Re: [Rd] Process to Incorporate Functions from {parallely} into base R's {parallel} package

2020-11-11 Thread Martin Maechler
> Duncan Murdoch 
> on Sat, 7 Nov 2020 15:44:32 -0500 writes:

> If these are easy changes, maybe someone will incorporate
> them.  You'll make the argument stronger for doing that if
> you can explain why it's better to do that than to keep
> them in parallely.

> Duncan Murdoch

Thank you, Duncan, Henrik, and James Joseph.

>From reading, I agree that this is something worth updating in
R's own `parallel` (and I have tried and checked it does not
break our own  'make check-all').

Henrik (or anyone): Is there a small repr.ex. I could add to
parallel/tests/*.R which will show the advantage of allowing an
empty 'user'  here?

Martin Maechler


> On 07/11/2020 1:39 p.m., Henrik Bengtsson wrote:
>> FWIW, there are indeed a few low hanging bug fixes in
>> 'parallelly' that should be easy to incorporate into
>> 'parallel' without adding extra maintenance.  For
>> example, in parallel::makePSOCKcluster(), it is not
>> possible to disable SSH option '-l USER' so that it can
>> be set in ~/.ssh/config.  The remote user name will be
>> the user name of your local machine and if you try to set
>> user=NULL, you'll end up with an invalid SSH call.  The
>> current behavior means that you are forced to specify the
>> remote user name in your R code.  All that it takes is to
>> fix this is to update:
>> 
>> cmd <- paste(rshcmd, "-l", user, machine, cmd)
>> 
>> to something like:
>> 
>> cmd <- paste(rshcmd, if (length(user) == 1L) paste("-l",
>> user), machine, cmd)
>> 
>> This is one example of what I've patched in
>> parallelly::makeClusterPSOCK() over the years.  Another
>> is the use of reverse tunneling in SSH - that completely
>> avoids the need to know and specify your public IP and
>> reconfiguring the firewalls from the remote server back
>> to your local machine so that the worker can connect back
>> to your local machine.  Not many users have the
>> permission to reconfigure firewalls and it's also
>> extremely tedious.  Reverse SSH tunneling is super
>> simply; all you need to to is something like:
>> 
>> rshopts <- c(sprintf("-R %d:%s:%d", rscript_port, master,
>> port), rshopts)
>> 
>> /Henrik
>> 
>> On Fri, Nov 6, 2020 at 4:37 PM Duncan Murdoch
>>  wrote:
>>> 
>>> On 06/11/2020 4:47 p.m., Balamuta, James Joseph wrote:
 Hi all,
 
 Henrik Bengtsson has done some fantastic work with
 {future} and, more importantly, greatly improved
 constructing and deconstructing a parallelized
 environment within R. It was with great joy that I saw
 Henrik slowly split off some functionality of {future}
 into {parallelly} package.
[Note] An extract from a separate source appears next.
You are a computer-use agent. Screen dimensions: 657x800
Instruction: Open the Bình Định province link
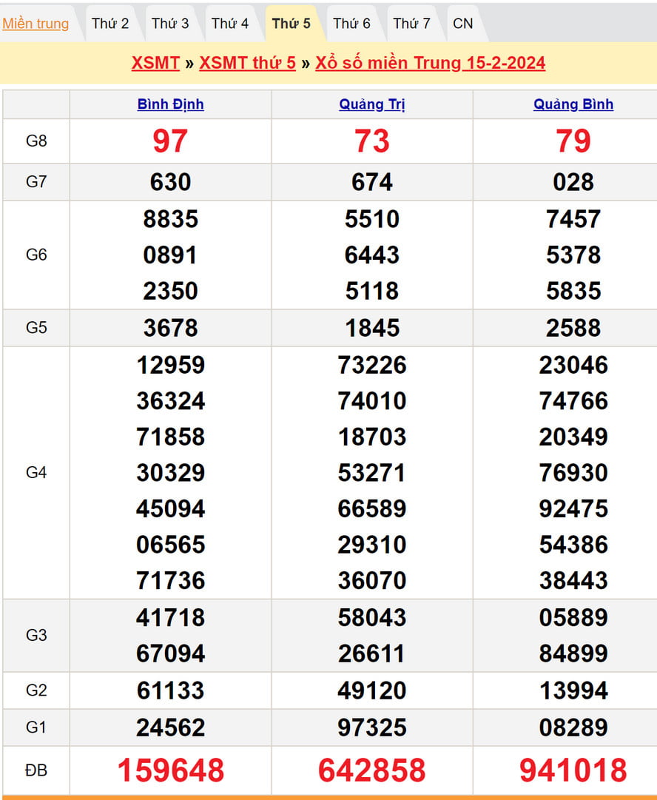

Reading over the package’s
 README, he states:
 
> The functions and features added to this package are
> written to be backward compatible with the parallel
> package, such that they may be incorporated there
> later.  The parallelly package comes with an open
> invitation for the R Core Team to adopt all or parts
> of its code into the parallel package.
 
 https://github.com/HenrikBengtsson/parallelly
 
 I’m wondering what the appropriate process would be to
 slowly merge some functions from {parallelly} into the
 base R {parallel} package. Should this be done with
 targeted issues on Bugzilla for different fields Henrik
 has identified? Or would an omnibus patch bringing in
 all suggested modifications be preferred? Or is it best
 to discuss via the list-serv appropriate contributions?
>>> 
>>> One way is to convince R Core that incorporating this
>>> into the parallel package would
>>> 
>>> - make less work for them, or - add a lot to R that
>>> couldn't happen if it was a contributed package.
>>> 
>>> The fact that it's good isn't a good reason to put it
>>> into a base package, which would largely mean
>>> transferring Henrik's workload to R Core.  There are
>>> lots of good packages, and their maintainers should
>>> continue to maintain them.
>>> 
>>> Duncan Murdoch
>>> 
>>> __
>>> R-devel@r-project.org mailing list
>>> https://stat.ethz.ch/mailman/listinfo/r-devel

> __
> R-devel@r-project.org mailing list
> https://stat.ethz.ch/mailman/listinfo/r-devel

__
R-devel@r-project.org mailing list
https://stat.ethz.ch/mailman/listinfo/r-devel


Re: [Rd] Process to Incorporate Functions from {parallely} into base R's {parallel} package

2020-11-07 Thread Duncan Murdoch
If these are easy changes, maybe someone will incorporate them.  You'll 
make the argument stronger for doing that if you can explain why it's 
better to do that than to keep them in parallely.


Duncan Murdoch

On 07/11/2020 1:39 p.m., Henrik Bengtsson wrote:

FWIW, there are indeed a few low hanging bug fixes in 'parallelly'
that should be easy to incorporate into 'parallel' without adding
extra maintenance.  For example, in parallel::makePSOCKcluster(), it
is not possible to disable SSH option '-l USER' so that it can be set
in ~/.ssh/config.  The remote user name will be the user name of your
local machine and if you try to set user=NULL, you'll end up with an
invalid SSH call.   The current behavior means that you are forced to
specify the remote user name in your R code.  All that it takes is to
fix this is to update:

   cmd <- paste(rshcmd, "-l", user, machine, cmd)

to something like:

   cmd <- paste(rshcmd, if (length(user) == 1L) paste("-l", user), machine, cmd)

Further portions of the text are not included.